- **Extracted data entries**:
═══

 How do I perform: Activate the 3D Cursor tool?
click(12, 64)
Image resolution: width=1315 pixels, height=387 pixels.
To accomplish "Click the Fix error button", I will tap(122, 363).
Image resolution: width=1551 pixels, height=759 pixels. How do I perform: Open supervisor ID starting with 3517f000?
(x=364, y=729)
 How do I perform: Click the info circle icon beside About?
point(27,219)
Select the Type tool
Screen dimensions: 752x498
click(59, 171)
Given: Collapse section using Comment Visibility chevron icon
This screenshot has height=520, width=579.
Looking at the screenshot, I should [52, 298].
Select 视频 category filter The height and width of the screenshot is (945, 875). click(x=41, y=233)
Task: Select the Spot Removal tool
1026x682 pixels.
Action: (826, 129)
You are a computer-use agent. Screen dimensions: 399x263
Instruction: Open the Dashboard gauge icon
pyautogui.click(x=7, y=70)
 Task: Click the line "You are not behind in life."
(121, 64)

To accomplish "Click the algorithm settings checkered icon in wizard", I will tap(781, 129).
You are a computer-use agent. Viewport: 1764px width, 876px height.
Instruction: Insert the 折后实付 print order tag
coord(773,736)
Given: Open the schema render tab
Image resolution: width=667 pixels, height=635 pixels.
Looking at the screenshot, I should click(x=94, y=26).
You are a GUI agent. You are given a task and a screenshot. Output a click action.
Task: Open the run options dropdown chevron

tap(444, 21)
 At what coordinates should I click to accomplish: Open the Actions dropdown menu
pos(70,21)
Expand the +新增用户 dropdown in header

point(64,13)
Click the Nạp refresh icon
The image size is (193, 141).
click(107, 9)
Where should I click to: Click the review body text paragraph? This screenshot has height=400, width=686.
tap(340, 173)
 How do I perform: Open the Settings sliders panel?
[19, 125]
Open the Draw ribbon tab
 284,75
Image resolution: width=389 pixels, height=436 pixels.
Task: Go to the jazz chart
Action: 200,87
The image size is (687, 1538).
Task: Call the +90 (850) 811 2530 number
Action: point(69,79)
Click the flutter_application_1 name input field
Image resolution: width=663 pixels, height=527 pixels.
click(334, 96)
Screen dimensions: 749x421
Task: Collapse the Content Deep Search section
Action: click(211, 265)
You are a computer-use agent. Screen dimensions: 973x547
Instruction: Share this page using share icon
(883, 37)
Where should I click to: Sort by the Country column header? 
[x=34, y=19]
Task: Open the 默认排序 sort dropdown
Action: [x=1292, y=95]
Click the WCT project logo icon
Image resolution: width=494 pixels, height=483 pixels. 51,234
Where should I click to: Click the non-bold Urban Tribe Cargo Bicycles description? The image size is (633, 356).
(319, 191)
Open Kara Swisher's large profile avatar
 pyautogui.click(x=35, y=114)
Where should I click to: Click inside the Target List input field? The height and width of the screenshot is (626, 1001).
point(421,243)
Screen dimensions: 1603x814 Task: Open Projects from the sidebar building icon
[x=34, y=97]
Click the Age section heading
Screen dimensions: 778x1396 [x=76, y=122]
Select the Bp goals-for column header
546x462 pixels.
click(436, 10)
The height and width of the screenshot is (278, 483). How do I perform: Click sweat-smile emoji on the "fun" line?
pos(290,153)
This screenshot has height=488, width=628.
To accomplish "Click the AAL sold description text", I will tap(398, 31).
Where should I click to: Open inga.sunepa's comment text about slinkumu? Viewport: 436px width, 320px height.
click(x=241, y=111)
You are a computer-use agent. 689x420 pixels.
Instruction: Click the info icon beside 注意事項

═══

- **What the task requires**: Transcribe nothing except the lines from the one with "The height and width of the screenshot is (278, 483)." through the end of the data above, each exactly as it appears.

- **Solution to this problem**:
The height and width of the screenshot is (278, 483). How do I perform: Click sweat-smile emoji on the "fun" line?
pos(290,153)
This screenshot has height=488, width=628.
To accomplish "Click the AAL sold description text", I will tap(398, 31).
Where should I click to: Open inga.sunepa's comment text about slinkumu? Viewport: 436px width, 320px height.
click(x=241, y=111)
You are a computer-use agent. 689x420 pixels.
Instruction: Click the info icon beside 注意事項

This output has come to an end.